The SLA reporting mechanisms, intervals and report formats must be defined and agreed with the customers. The frequency and format of Service Review Meetings must also be agreed with the customers. Regular intervals are recommended, with periodic reports synchronized with the reviewing cycle.

Periodic reports must be produced and circulated to customers (or their representatives) and appropriate IT managers a few days in advance of service level reviews, so that any queries or disagreements can be resolved ahead of the review meeting. The meeting is not then diverted by such issues.

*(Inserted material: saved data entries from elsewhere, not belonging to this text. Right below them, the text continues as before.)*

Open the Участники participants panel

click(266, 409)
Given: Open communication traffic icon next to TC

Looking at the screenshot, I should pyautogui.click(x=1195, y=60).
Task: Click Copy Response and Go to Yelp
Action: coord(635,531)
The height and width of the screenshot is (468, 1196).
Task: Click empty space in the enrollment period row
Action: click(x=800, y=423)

The periodic reports should incorporate details of performance against all SLA targets, together with details of any trends or specific actions being undertaken to improve service quality. A useful technique is to include a SLA Monitoring (SLAM) chart at the front of a service report to give an at-a-glance overview of how achievements have measured up against targets. These are most effective if colour coded (Red, Amber, Green, and sometimes referred to as RAG charts as a result). Other interim reports may be required by IT management for OLA or internal performance reviews and/or supplier or contract management. This is likely to be an evolving process a first effort is unlikely to be the final outcome.

The resources required to produce and verify reports should not be underestimated. It can be extremely time-consuming, and if reports do not reflect the customers own perception of service quality accurately, they can make the situation worse. It is essential that accurate information from all areas and all processes (e.g. Incident Management, Problem Management, Availability Management, Capacity Management, Change and Configuration Management) is analysed and collated into a concise and comprehensive report on service performance, as measured against agreed business targets.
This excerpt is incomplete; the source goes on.